» **THE TASK**
Copy the material line for line, from its very first line through the line containing "Looking at the screenshot, I should 152,368.".
-------
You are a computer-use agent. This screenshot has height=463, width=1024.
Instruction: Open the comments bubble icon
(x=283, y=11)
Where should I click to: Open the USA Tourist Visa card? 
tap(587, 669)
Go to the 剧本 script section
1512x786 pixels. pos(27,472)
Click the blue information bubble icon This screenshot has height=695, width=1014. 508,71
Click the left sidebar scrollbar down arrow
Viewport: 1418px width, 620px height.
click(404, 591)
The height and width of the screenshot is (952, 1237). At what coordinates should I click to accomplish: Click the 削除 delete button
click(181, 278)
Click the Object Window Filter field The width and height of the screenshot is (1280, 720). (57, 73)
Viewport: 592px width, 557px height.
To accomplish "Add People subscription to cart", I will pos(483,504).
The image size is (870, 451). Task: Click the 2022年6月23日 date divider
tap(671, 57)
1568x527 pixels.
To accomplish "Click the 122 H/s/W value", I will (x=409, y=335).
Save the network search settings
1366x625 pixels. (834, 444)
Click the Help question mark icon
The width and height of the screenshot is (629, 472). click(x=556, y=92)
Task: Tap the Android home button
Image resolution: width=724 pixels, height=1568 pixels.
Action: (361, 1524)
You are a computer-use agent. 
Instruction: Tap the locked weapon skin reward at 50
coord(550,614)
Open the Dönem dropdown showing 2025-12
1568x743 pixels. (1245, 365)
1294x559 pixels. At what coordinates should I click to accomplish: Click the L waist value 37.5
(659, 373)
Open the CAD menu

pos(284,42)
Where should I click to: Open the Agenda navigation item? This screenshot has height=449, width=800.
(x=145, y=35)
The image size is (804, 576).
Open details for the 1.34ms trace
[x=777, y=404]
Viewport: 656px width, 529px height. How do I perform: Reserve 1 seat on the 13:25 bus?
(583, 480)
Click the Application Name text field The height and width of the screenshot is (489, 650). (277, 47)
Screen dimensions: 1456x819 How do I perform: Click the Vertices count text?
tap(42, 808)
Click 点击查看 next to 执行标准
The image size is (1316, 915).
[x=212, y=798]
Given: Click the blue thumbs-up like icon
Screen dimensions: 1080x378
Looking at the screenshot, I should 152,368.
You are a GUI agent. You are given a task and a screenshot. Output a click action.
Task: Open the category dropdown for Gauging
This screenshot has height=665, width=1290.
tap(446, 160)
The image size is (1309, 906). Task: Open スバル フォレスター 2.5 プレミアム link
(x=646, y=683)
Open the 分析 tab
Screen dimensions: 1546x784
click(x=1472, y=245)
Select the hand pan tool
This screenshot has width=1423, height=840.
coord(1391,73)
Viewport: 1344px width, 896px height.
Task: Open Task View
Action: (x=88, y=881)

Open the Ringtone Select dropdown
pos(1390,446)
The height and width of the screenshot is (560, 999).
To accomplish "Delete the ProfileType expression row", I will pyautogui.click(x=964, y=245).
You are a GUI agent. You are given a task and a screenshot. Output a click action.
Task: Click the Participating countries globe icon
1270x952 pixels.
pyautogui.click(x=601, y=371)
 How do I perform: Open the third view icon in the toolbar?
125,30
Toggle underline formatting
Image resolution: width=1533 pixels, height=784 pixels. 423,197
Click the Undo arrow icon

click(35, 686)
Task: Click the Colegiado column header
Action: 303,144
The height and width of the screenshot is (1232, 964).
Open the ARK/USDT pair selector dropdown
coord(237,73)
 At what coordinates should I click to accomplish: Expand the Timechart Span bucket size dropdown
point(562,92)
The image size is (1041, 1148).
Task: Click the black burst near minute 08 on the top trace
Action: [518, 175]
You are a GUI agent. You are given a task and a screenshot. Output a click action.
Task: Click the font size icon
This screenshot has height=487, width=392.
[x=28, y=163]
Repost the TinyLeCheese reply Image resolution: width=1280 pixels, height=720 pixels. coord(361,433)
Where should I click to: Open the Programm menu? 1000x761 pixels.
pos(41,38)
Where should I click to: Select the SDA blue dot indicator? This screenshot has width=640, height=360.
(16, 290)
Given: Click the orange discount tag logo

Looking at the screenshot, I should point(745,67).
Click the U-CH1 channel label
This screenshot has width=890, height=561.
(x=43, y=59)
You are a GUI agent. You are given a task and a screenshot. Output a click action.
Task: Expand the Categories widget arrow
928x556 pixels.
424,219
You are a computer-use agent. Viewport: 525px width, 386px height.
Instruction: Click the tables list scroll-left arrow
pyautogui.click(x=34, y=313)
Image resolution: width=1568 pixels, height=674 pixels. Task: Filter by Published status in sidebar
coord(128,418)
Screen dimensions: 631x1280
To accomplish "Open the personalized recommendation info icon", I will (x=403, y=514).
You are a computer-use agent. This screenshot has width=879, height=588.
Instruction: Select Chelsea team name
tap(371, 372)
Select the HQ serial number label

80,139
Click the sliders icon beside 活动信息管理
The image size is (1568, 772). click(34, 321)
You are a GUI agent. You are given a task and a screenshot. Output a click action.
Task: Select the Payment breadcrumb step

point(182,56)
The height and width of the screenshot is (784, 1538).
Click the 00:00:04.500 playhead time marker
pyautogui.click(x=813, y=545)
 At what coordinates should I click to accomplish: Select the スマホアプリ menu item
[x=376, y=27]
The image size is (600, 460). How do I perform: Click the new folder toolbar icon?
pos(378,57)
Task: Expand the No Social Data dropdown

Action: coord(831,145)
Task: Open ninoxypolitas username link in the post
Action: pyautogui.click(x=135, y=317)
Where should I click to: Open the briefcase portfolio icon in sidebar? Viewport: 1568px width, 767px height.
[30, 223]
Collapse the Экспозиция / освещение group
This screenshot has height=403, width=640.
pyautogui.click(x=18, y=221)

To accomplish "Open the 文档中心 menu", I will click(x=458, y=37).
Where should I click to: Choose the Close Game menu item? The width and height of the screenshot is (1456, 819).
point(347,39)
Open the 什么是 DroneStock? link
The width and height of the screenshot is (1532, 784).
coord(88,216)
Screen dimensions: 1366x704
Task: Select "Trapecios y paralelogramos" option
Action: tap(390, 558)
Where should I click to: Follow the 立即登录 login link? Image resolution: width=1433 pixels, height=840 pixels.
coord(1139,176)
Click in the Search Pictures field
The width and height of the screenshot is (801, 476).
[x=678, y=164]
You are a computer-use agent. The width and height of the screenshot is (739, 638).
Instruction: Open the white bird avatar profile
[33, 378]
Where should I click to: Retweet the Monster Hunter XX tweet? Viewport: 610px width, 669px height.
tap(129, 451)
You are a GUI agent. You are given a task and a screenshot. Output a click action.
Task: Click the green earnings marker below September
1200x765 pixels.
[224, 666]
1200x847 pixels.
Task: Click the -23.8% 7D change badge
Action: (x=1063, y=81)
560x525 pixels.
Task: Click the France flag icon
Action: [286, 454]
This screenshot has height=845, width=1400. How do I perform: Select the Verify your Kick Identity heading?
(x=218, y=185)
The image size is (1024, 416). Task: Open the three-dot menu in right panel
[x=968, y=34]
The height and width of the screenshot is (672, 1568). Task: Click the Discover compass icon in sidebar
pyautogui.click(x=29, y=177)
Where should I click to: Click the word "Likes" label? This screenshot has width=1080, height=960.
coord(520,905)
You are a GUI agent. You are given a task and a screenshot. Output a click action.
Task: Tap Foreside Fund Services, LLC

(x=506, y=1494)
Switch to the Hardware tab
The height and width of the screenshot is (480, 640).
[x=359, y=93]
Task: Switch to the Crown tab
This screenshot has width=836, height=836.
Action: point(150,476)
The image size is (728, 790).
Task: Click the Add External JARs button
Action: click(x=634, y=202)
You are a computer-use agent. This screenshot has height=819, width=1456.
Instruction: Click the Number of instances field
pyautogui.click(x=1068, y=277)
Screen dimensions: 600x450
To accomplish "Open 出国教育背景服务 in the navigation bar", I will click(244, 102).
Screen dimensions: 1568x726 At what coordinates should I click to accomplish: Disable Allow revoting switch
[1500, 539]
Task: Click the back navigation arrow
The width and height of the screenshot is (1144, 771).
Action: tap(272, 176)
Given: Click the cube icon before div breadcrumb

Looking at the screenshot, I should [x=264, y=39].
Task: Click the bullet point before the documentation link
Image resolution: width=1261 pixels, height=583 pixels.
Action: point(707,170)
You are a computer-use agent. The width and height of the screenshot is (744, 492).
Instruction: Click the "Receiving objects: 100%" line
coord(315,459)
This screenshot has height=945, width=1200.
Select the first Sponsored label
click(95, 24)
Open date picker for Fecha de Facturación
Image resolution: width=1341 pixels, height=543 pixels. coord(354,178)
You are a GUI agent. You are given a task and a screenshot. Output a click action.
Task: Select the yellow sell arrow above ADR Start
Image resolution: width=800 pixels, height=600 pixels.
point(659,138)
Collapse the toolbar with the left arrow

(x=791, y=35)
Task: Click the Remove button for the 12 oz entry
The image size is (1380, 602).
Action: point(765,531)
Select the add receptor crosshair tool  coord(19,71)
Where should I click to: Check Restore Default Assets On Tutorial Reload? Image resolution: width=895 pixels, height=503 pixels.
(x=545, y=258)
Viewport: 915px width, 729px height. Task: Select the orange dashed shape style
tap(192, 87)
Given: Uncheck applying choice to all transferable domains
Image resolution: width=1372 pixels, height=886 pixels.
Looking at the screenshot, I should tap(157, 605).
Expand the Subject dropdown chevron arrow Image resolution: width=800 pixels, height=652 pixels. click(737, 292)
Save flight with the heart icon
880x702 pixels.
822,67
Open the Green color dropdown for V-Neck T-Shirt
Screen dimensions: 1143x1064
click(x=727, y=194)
-------
» **SOLUTION TO THE PROBLEM**
You are a computer-use agent. This screenshot has height=463, width=1024.
Instruction: Open the comments bubble icon
(x=283, y=11)
Where should I click to: Open the USA Tourist Visa card? 
tap(587, 669)
Go to the 剧本 script section
1512x786 pixels. pos(27,472)
Click the blue information bubble icon This screenshot has height=695, width=1014. 508,71
Click the left sidebar scrollbar down arrow
Viewport: 1418px width, 620px height.
click(404, 591)
The height and width of the screenshot is (952, 1237). At what coordinates should I click to accomplish: Click the 削除 delete button
click(181, 278)
Click the Object Window Filter field The width and height of the screenshot is (1280, 720). (57, 73)
Viewport: 592px width, 557px height.
To accomplish "Add People subscription to cart", I will pos(483,504).
The image size is (870, 451). Task: Click the 2022年6月23日 date divider
tap(671, 57)
1568x527 pixels.
To accomplish "Click the 122 H/s/W value", I will (x=409, y=335).
Save the network search settings
1366x625 pixels. (834, 444)
Click the Help question mark icon
The width and height of the screenshot is (629, 472). click(x=556, y=92)
Task: Tap the Android home button
Image resolution: width=724 pixels, height=1568 pixels.
Action: (361, 1524)
You are a computer-use agent. 
Instruction: Tap the locked weapon skin reward at 50
coord(550,614)
Open the Dönem dropdown showing 2025-12
1568x743 pixels. (1245, 365)
1294x559 pixels. At what coordinates should I click to accomplish: Click the L waist value 37.5
(659, 373)
Open the CAD menu

pos(284,42)
Where should I click to: Open the Agenda navigation item? This screenshot has height=449, width=800.
(x=145, y=35)
The image size is (804, 576).
Open details for the 1.34ms trace
[x=777, y=404]
Viewport: 656px width, 529px height. How do I perform: Reserve 1 seat on the 13:25 bus?
(583, 480)
Click the Application Name text field The height and width of the screenshot is (489, 650). (277, 47)
Screen dimensions: 1456x819 How do I perform: Click the Vertices count text?
tap(42, 808)
Click 点击查看 next to 执行标准
The image size is (1316, 915).
[x=212, y=798]
Given: Click the blue thumbs-up like icon
Screen dimensions: 1080x378
Looking at the screenshot, I should 152,368.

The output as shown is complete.